Introduction

This page identifies and provides solutions for common SAML issues as well as providing a list of online, third-party utilities that are useful tools when configuring and troubleshooting SAML connections.

Invalid/Unknown Audience

This occurs when the SP (Service Provider) can't locate a particular audience in the Assertion. Either the SP is only evaluating the first audience in a list, or the expected audience is missing.
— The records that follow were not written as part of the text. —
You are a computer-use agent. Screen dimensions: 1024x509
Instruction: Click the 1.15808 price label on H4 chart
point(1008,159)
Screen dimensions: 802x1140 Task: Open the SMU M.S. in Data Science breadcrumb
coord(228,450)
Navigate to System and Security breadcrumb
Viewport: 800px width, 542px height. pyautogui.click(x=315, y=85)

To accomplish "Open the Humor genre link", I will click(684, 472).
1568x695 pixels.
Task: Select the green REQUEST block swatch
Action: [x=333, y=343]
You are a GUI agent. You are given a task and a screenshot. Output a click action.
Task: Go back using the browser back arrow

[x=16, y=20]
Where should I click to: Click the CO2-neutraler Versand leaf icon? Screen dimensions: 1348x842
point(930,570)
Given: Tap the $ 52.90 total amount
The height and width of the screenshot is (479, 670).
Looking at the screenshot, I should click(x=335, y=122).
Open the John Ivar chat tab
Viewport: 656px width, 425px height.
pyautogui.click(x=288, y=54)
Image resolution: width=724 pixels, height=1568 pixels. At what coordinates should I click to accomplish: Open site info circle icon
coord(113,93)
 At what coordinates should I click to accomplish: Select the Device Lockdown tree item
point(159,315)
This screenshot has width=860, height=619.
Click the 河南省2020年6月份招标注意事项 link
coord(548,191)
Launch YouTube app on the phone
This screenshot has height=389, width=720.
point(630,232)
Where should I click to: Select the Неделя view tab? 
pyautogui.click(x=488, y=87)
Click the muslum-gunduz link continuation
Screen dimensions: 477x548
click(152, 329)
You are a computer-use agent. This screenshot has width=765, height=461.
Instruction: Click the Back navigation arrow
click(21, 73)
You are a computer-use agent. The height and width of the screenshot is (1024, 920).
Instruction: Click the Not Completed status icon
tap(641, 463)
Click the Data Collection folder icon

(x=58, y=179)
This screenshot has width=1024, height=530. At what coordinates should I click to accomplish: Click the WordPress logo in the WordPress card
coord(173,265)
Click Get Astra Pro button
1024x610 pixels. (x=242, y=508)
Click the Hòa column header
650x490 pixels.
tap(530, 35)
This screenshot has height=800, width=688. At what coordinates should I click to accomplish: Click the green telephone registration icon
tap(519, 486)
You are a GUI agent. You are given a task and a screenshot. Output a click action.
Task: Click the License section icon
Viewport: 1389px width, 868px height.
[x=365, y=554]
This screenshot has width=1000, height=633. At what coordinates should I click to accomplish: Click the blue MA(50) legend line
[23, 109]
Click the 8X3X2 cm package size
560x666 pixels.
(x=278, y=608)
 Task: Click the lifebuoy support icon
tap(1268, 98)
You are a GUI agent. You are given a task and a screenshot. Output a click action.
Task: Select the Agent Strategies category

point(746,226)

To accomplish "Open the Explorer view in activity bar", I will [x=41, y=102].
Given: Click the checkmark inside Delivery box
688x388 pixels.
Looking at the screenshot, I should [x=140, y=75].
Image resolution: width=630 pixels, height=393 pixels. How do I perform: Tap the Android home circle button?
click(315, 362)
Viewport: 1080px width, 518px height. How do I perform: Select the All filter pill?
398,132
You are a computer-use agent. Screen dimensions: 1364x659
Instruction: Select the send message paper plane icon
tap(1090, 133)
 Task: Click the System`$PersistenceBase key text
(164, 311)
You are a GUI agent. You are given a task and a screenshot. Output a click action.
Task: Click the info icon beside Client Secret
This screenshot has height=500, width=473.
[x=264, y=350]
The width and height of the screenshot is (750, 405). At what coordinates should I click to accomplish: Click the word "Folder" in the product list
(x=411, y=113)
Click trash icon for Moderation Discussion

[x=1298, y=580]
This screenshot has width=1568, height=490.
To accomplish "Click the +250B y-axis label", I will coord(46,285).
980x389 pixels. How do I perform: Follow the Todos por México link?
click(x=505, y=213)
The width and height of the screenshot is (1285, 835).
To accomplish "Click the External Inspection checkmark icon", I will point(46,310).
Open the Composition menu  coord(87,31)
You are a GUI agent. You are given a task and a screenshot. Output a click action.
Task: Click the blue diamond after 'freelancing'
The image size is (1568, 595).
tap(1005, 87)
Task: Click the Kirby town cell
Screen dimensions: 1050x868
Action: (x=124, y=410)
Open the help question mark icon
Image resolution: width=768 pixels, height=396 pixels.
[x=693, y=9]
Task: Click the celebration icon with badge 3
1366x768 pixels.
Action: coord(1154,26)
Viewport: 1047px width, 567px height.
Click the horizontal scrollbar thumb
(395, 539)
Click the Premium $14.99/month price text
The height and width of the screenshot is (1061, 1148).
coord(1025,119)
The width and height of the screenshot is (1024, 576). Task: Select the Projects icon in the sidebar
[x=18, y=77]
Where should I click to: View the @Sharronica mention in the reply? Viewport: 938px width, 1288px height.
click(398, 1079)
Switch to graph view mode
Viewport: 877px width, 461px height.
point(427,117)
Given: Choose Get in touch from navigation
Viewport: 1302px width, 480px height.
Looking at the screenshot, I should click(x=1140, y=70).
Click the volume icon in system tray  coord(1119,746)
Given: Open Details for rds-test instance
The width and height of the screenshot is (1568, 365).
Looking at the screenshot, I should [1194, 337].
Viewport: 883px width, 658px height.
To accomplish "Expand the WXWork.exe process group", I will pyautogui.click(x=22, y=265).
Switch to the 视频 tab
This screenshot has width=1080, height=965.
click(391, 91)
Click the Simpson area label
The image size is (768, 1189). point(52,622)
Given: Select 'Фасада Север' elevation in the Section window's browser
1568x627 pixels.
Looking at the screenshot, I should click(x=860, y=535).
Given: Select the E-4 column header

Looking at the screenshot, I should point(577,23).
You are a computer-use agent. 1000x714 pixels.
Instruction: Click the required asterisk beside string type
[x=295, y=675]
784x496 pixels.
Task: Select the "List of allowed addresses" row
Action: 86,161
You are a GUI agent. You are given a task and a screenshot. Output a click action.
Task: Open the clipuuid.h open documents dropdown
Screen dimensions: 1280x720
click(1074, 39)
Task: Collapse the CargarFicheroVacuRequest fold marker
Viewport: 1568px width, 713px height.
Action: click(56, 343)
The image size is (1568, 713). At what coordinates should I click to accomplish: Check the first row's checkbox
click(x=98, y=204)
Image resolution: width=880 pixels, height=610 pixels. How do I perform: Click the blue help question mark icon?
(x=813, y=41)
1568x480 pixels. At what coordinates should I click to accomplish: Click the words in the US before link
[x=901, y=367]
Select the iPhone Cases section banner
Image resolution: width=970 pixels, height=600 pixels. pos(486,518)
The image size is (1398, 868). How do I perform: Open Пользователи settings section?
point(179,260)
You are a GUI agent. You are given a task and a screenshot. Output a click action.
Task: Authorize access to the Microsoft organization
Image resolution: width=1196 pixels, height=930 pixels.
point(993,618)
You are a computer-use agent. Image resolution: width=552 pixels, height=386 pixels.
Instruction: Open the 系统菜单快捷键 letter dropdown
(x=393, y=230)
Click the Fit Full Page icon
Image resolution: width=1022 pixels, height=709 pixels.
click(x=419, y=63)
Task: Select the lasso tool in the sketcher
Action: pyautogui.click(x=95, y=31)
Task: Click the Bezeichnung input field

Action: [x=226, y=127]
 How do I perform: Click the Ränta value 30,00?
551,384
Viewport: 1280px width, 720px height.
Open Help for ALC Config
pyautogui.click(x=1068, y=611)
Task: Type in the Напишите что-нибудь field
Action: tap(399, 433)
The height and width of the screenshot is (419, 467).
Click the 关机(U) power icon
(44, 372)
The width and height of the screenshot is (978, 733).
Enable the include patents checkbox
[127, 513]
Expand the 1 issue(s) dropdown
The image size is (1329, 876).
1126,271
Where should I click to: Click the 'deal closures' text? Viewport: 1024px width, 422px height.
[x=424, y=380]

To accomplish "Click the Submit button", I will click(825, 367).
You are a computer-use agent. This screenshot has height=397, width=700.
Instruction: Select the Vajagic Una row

The solution is either deleting the currently-defined audience and replacing it with the expected value or simply adding the expected audience to the list.

Invalid Entity-ID

This should be one of two things:

1. The value for “Issuer” in the HelloID SAML app’s “Configuration” tab is incorrect and needs to be changed to the correct Entity ID.
2. The SP’s configuration is incorrect and needs to be changed to match the “entityID” value in the HelloID SAML app’s metadata.

A Selection of Tools

1. SAML Message Decoder - this tool collects SAML messages while you browse allowing you to easily reference the most recent messages.
   1. Chrome extension
   2. Firefox extension
2. SAML Tracer - another simple tool for viewing and troubleshooting SAML messages in a web browser.
   1. Chrome extension
   2. Firefox extension
3. SAML Tools - a site containing a variety of useful SAML utilities.
   1. Validate Response (very helpful)
   2. Encode/Decode SAML
   3. Encrypt/Decrypt SAML
   4. Attribute Extractor
4. Capture and decode SAML token data when using Microsoft Edge or IE - this Microsoft Tech Community article was written for when using an IDP with Microsoft Sharepoint, however, the same steps also apply when testing SAML connections in HelloID with Edge or IE.
5. RSA SAML SP Test - this site is an SP meant to be used while testing IDP configurations.